C’è qualcuno che ancora insegna l’importanza della preparazione di un punto? O l’utilità di un lob in top-spin o, ancora, il fatto che un errore dell’avversario ha lo stesso valore di un vincente? Speriamo, ma una parte del problema di Càmila deriva anche da questa evoluzione ventennale del gioco. È super allenata, tira bene dritto e rovescio piatti ma poi? Il servizio è buono ma e sempre un’incognita e gli altri colpi dove sono? Non è un caso che sovente i migliori incontri di Càmila siano proprio contro picchiatrici come lei, con poche soluzioni tecnico-tattiche come lei e che alla fine prevalgono per motivi prettamente fisici. Ricordate che lei è alta 1,68. Venus è 1,85, Kvitova 1,82 e Serena pesa il doppio.
Certo il 2013 è stata un’annata sfortunata, condizionata da un infortunio alla spalla che per un tennista è particolarmente difficile recuperare ma questo potrebbe essere un altro punto interessante. Quanto servono i massacranti allenamenti atletici per uno sport particolare come il tennis?
Panatta la paragonò ad Agassi vedendola ragazzina e allora riprendiamo ciò che è scritto al proposito in “Open”. André racconta che fino a quando non incontrò Gil Reyes, il preparatore che lo accompagnerà per tutta la carriera, anche lui si sottoponeva a sfiancanti maratone nel deserto senza che il suo gioco ne traesse nessun beneficio. Poi però con Reyes iniziò a lavorare specificamente sulle necessità atletiche del tennis, scatti e non lunghe corse, elasticità muscolare e non potenza. Il Djokovic post 2010 è un altro esempio di questo concetto.
Concludiamo questo breve inside out nel Mondo Giorgi con una provocazione.
E se Càmila non fosse così forte come tutti abbiamo voluto credere? Guardiamo la cosa da fuori per quanto possibile e concentriamoci su alcuni fatti. Càmila è stata fin dal suo apparire un personaggio fortemente mediatico. Giovane, bionda, carina, decisa e coraggiosa con un gioco run and gun che esaltava la folla. I completini disegnati dalla madre, il padre-allenatore, uno sguardo in campo che sembrava quello della tigre. Insomma un phisique du role perfetto in un mondo dove l’immagine, per quanto discutibile (vero Kyrgios?) è tutto. Questi fatti hanno certamente contribuito ad accendere i riflettori su di lei fin dal principio e crescere così è più difficile. Ad altre è stato possibile progredire in forza e convinzione più gradualmente, senza il continuo confronto con aspettative schiaccianti. Considerate anche la recente crisi di risultati di Genie Bouchard, un’altra che vuole imporre il big game senza forse possederne i necessari requisiti. Molti hanno subito visto in lei la campionessa, la nostra Chris Evert o Tracy Austin, ma forse la realtà è un’altra, forse Càmila va solo lasciata in pace. Senza tramutare ogni vittoria in un trionfo e ogni sconfitta in un dramma potrà trovare l’equilibrio mentale ma anche tecnico per trarre il massimo dalle sue potenzialità senza traguardi prefissati. E i conti si faranno alla fine. In questa prospettiva il futuro potrà essere roseo.
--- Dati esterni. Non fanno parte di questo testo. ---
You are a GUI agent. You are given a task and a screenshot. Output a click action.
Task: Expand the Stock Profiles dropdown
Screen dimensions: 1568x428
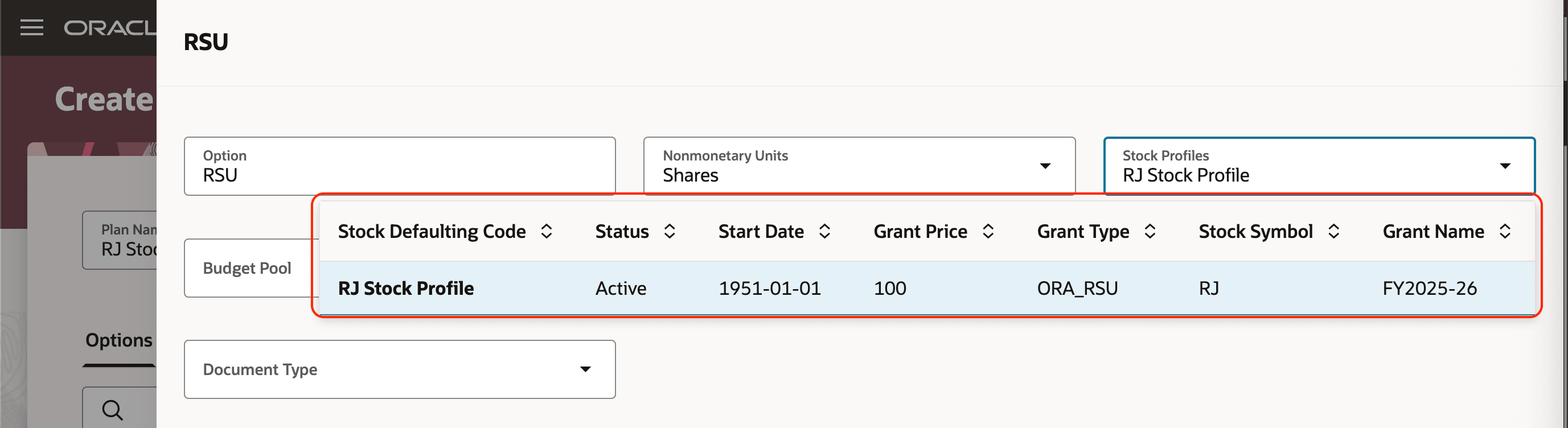[x=1505, y=166]
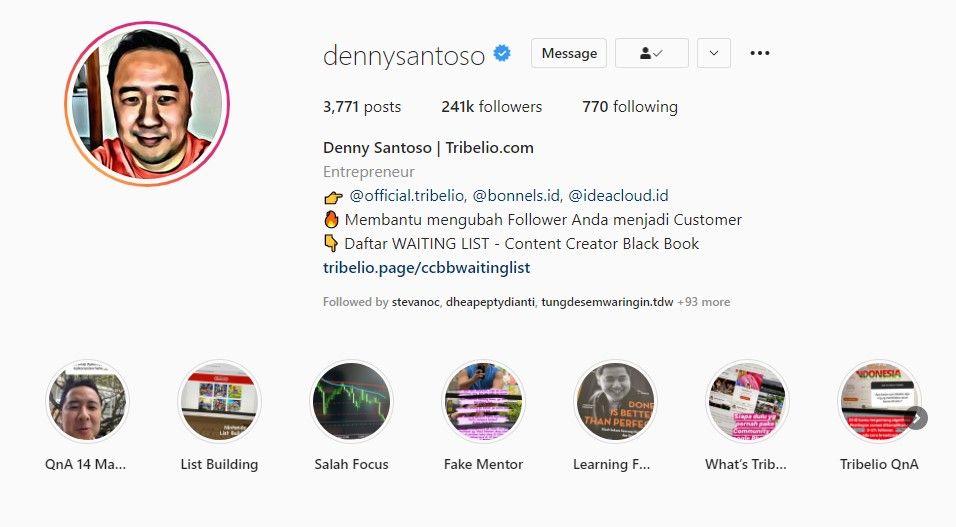
Task: Open tribelio.page/ccbbwaitinglist link
Action: point(426,268)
Tutte queste spiegazioni saranno anche valide ma continuano a non risolvere il “mistero”: come mai Càmila crolla così spesso sul più bello? Noi ci limitiamo a sperare che non si abbatta. In fondo persino Tilden è diventato “Big Bill” a ventisette anni e solo perché ha avuto la forza di guardarsi dentro con onestà, lavorare e migliorarsi.